My mother would never do that. Sidney Poitier recounts"…when I was very small my mother threw me in the ocean and watched without moving as I struggled to survive." Fathers are often portrayed as doing this, but mothers? I never heard that. But what's interesting to me in this moment is that it is Sidney's father who mercifully fished him out, then, handed him back to his mother who threw him back in, again, and again, and again.
"Mother-nature" in Golden-Age American culture is far removed from Mother Nature. Fathers, in our patriarchal vision, are not portrayed with mercy, even though that was the foundation vision of the teacher of Nazareth. That's what is so startling to me in this account. The roles are presented backwards, right?

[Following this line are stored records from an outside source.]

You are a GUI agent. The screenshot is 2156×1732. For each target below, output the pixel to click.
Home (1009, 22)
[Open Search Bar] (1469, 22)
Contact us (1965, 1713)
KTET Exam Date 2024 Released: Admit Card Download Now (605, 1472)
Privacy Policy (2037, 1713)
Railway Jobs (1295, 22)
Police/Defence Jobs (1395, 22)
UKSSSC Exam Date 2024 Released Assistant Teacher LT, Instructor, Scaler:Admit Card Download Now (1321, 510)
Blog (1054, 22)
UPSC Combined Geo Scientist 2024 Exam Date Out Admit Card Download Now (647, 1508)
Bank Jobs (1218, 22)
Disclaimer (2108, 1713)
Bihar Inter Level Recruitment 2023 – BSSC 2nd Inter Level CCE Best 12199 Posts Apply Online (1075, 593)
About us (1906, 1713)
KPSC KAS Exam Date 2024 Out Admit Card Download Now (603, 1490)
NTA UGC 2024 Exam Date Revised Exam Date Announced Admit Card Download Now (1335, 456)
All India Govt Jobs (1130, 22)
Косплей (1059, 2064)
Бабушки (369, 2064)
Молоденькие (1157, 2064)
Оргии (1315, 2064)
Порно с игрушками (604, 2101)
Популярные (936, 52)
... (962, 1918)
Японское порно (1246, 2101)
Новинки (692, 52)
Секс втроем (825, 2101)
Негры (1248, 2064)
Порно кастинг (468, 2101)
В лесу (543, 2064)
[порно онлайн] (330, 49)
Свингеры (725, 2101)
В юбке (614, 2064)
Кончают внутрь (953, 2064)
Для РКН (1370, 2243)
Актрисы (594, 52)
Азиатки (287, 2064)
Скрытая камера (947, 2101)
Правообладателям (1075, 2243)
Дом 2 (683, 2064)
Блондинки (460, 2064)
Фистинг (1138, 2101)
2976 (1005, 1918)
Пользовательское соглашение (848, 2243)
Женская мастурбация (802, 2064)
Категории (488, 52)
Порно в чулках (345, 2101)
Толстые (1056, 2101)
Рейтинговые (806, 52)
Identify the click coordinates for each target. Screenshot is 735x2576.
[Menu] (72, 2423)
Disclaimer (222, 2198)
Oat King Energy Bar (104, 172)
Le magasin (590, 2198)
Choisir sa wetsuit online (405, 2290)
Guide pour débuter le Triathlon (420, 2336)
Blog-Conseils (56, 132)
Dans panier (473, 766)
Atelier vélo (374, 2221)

I don't have to make much effort to recall those risky moments when life was a choice between sink or swim. I think the first time was when I walked out of the house and far down the road to find a pay phone and invite a girl, a friend of my sister's, to a High School dance.
I had agonized for years before making this move. It had come to the point where it just had to be done or I'd never be able to go on living. Nothing rational was involved. Something inside me just pushed very hard and it was done.
Later, during my third rather unsuccessful year in college, I had a momentary vision of escaping from this ill chosen course of schooling by presenting myself to the Draft Board and letting fate take a hand in my future. More and more during the years that followed I'd fall back upon those irrational impulses that have decided my life. I'd come to think of the hand of Providence acting to guide me on a path towards my destiny, the hand of the Father. But now when I look at it I see it as Mother Nature taking hold and throwing me into the maelstrom so that I can learn how to swim. It's only later that the merciful hand of the father shows me how I am guided along the way.
It's Mother Nature that impels us to learn lessons from life. It is the Father's compassion that leads us to understand their significance. We gather meaning from the whisperings of wisdom.
This is how culture explains it to me. That's my picture, not society's. My mother would never have thought of that. Mother Nature would.